---------- The input

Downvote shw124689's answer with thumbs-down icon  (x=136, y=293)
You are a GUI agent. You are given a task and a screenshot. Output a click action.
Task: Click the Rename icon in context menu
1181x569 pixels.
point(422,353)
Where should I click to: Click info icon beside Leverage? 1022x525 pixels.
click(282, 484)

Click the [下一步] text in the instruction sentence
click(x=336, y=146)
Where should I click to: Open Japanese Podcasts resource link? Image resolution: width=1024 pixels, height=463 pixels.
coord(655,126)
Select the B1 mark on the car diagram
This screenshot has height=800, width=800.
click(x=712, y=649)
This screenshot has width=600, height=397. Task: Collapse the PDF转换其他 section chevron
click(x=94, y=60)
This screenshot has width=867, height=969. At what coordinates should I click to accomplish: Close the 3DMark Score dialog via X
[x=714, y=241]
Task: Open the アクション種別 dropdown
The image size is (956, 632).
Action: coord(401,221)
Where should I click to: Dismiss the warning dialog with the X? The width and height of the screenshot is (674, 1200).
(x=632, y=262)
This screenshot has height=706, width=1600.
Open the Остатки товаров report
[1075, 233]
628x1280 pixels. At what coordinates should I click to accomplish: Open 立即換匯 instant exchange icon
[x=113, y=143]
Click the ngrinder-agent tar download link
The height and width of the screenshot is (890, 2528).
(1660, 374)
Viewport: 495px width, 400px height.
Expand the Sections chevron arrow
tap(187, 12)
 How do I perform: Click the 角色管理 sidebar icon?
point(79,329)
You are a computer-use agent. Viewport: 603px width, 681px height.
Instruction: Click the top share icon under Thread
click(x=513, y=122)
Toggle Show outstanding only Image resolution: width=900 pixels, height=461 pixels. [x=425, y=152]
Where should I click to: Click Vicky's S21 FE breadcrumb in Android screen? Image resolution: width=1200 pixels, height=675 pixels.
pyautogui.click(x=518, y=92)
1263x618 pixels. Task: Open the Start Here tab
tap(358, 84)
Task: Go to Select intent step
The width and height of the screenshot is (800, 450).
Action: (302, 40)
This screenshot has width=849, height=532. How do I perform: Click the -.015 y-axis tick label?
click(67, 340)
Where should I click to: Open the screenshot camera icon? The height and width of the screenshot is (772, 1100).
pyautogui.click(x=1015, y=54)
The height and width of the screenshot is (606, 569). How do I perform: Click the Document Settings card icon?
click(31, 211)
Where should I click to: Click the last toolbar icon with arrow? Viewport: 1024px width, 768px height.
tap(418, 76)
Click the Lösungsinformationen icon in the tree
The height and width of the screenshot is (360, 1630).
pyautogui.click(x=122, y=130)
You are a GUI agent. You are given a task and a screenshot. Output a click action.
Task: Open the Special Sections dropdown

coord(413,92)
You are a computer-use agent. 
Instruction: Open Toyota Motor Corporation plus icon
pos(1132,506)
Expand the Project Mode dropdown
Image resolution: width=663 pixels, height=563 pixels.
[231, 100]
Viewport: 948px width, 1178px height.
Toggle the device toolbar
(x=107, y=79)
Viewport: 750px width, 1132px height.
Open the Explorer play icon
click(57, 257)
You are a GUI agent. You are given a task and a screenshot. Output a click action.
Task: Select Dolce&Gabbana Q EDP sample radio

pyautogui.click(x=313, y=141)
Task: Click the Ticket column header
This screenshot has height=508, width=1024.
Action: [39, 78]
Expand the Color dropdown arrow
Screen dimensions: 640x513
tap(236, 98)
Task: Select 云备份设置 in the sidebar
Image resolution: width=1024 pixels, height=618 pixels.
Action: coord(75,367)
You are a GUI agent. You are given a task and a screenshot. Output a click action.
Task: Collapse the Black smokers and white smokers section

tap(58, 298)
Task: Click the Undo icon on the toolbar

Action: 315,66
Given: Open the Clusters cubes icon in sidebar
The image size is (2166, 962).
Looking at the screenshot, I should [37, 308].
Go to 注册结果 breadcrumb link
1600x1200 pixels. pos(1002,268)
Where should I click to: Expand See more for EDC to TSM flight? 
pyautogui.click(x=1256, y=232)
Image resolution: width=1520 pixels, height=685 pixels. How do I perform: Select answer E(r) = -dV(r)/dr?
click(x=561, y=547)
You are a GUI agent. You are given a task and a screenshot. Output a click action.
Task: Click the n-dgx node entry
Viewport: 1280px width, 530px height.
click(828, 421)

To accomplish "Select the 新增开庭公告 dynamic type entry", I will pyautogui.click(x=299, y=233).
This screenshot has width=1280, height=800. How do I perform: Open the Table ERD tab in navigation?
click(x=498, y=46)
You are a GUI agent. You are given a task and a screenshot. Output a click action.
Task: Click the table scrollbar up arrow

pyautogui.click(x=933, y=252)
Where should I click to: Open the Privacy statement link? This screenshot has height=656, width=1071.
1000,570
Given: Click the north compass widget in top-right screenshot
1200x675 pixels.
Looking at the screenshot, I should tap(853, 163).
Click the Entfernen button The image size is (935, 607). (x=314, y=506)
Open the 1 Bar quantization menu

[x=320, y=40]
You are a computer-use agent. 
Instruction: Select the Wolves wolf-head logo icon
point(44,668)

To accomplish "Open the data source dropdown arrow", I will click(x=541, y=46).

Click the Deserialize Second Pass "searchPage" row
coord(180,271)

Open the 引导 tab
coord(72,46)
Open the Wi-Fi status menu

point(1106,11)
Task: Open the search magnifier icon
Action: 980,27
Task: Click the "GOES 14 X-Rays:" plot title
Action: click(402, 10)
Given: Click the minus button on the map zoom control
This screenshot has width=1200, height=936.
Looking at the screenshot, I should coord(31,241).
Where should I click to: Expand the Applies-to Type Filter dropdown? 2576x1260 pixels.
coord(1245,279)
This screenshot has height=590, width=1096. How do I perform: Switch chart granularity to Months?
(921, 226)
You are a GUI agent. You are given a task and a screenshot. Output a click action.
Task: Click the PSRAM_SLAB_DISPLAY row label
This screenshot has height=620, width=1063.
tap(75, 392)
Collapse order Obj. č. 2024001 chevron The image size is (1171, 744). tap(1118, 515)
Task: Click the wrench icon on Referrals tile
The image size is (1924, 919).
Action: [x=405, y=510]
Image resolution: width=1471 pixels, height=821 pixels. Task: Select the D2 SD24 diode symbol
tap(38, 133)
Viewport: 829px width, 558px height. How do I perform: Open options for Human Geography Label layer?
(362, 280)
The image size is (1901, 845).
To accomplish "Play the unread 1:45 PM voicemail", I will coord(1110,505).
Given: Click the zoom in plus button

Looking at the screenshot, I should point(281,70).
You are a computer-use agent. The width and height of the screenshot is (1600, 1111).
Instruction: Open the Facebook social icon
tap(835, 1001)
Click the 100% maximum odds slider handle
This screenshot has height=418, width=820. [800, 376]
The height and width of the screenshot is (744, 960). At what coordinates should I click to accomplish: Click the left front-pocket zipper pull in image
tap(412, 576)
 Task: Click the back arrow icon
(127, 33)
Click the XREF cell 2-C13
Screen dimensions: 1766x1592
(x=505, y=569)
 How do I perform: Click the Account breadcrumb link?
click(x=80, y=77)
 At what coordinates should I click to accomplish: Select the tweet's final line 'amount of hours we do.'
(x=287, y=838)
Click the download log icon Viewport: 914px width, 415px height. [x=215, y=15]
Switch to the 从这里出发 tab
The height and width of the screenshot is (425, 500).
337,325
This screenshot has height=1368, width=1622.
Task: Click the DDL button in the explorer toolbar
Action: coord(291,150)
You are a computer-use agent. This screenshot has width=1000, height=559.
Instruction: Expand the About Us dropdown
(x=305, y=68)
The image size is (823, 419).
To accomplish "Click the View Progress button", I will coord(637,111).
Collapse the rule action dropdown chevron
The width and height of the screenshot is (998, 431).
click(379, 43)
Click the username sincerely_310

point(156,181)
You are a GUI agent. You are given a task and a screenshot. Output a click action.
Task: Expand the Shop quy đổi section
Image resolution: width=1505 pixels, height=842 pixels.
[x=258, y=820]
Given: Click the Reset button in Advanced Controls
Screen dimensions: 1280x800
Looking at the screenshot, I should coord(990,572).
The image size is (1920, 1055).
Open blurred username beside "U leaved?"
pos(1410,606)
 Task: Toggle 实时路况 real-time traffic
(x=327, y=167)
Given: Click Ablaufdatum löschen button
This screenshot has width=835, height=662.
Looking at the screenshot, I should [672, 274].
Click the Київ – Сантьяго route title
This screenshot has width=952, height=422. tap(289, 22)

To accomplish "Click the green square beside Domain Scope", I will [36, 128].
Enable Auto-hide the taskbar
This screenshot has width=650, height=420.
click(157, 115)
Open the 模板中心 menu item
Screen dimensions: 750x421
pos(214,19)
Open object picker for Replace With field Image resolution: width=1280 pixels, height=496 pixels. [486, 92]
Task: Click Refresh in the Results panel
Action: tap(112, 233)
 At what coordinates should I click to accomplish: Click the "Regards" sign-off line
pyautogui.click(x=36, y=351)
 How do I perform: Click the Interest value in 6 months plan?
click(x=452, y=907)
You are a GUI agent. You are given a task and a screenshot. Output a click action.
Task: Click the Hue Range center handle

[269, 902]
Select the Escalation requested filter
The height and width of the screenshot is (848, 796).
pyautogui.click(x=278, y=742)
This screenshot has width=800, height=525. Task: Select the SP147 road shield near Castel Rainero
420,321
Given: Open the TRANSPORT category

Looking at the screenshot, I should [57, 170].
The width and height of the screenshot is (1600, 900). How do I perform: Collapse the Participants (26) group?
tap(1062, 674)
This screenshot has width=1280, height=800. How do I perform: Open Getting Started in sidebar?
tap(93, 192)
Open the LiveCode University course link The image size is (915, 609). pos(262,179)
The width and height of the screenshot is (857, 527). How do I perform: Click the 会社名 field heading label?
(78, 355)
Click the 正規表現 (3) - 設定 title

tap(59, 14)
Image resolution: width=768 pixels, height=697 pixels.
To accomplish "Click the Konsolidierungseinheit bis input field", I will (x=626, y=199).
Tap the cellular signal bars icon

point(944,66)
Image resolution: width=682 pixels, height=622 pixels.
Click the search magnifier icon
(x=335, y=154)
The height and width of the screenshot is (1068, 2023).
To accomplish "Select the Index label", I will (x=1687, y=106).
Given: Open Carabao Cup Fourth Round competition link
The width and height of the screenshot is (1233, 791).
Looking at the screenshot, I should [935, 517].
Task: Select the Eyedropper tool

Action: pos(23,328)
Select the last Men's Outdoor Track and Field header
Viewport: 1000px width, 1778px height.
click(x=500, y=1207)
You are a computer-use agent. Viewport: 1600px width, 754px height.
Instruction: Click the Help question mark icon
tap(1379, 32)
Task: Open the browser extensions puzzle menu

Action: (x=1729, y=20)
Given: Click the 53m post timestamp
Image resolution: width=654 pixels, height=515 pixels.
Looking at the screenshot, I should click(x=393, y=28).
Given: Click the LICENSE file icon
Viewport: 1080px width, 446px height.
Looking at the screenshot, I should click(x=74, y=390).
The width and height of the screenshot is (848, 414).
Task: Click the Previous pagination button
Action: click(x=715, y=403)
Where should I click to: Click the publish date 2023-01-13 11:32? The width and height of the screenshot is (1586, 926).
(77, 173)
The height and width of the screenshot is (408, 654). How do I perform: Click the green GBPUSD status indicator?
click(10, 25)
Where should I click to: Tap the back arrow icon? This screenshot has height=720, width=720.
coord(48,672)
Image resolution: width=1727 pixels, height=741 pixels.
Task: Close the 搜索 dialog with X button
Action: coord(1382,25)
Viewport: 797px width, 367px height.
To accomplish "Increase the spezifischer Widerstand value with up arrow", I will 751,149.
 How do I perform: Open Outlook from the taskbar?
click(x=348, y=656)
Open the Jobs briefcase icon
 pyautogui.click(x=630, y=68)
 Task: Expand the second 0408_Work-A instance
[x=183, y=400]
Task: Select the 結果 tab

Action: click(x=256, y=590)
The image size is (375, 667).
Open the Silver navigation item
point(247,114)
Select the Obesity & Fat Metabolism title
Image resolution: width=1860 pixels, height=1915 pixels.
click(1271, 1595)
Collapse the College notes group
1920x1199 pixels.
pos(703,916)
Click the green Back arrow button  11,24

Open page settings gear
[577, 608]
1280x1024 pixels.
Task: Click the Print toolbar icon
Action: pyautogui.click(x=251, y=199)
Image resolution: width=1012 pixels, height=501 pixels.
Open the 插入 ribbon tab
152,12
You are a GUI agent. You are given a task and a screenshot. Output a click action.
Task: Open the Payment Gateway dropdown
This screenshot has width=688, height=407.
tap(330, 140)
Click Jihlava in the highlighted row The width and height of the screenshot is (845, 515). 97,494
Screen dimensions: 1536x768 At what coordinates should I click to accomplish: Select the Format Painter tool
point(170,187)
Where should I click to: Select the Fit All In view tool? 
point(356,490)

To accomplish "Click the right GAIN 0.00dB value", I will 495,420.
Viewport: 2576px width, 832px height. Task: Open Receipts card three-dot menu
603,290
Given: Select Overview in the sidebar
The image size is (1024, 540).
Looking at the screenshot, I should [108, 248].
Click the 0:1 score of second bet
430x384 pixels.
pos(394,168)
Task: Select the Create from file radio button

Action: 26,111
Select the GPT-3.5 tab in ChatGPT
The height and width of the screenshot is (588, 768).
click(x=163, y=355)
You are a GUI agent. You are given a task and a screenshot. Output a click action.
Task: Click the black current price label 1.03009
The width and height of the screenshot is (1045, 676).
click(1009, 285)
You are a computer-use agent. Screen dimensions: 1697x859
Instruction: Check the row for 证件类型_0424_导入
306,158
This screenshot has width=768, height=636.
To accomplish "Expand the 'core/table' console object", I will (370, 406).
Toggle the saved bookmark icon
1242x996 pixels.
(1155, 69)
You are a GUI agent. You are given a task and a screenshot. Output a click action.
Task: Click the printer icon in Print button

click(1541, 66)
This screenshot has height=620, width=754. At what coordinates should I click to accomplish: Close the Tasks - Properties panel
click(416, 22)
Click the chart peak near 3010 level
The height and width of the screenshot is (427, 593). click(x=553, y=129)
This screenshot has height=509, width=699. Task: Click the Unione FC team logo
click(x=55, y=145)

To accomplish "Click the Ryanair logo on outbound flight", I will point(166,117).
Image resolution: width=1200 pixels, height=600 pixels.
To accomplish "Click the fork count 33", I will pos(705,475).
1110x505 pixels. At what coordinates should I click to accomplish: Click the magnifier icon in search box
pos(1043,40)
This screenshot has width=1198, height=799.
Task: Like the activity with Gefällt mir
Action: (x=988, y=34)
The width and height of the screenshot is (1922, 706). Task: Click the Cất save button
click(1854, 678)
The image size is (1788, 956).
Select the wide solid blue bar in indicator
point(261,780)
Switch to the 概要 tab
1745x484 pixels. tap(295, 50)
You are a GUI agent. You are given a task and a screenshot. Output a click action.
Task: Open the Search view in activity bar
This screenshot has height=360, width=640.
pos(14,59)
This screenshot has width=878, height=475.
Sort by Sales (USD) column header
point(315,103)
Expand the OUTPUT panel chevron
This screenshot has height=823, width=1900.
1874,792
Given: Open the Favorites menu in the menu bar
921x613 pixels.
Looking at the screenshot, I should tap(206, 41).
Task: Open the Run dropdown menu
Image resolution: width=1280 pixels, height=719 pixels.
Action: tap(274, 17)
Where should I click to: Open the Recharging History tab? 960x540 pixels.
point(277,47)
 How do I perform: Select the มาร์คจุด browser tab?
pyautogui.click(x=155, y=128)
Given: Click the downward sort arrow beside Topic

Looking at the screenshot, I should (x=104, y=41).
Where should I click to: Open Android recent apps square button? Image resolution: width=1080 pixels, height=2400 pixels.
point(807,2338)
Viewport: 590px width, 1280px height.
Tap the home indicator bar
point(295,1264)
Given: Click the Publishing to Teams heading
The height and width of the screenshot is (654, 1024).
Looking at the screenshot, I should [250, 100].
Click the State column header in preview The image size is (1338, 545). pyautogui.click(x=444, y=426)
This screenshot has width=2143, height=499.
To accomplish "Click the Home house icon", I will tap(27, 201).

--------------------

- **Your goal**
A single figure is required: the number of lines in the data where the word "right" occurs.

- **Solution**
2